> [What to work on]: In the listing below, could you copy everything from the line containing "At what coordinates" down to the line containing "click(1307, 30)", changing "avatar" to "profile", keeping all else the same, and leaving the pictures out?

> [Given records]:
◆ ◆ ◆ ◆ ◆

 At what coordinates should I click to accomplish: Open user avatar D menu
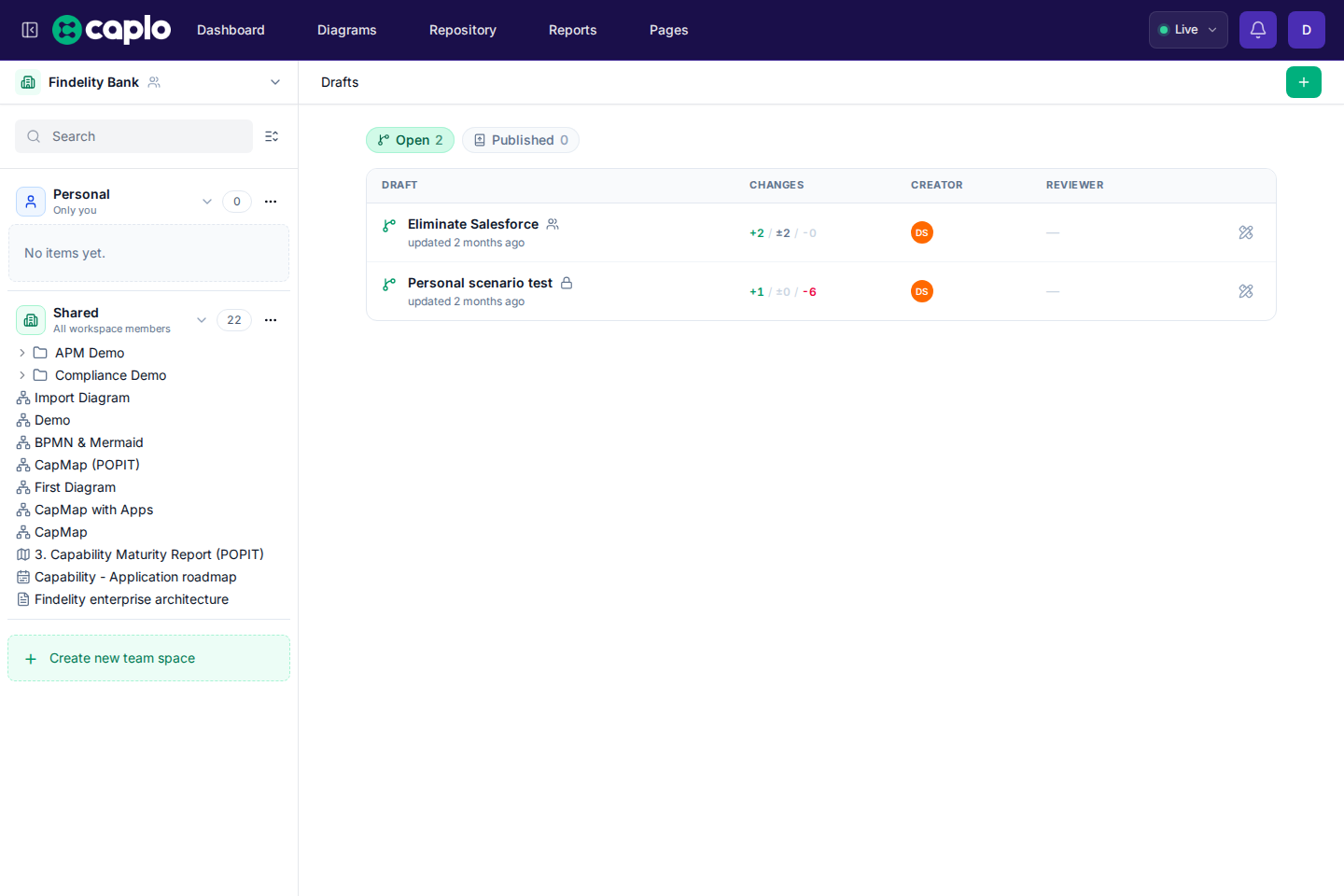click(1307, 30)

◆ ◆ ◆ ◆ ◆

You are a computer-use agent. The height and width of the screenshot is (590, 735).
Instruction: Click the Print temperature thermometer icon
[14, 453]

◆ ◆ ◆ ◆ ◆

> [Written answer]:
 At what coordinates should I click to accomplish: Open user profile D menu
click(1307, 30)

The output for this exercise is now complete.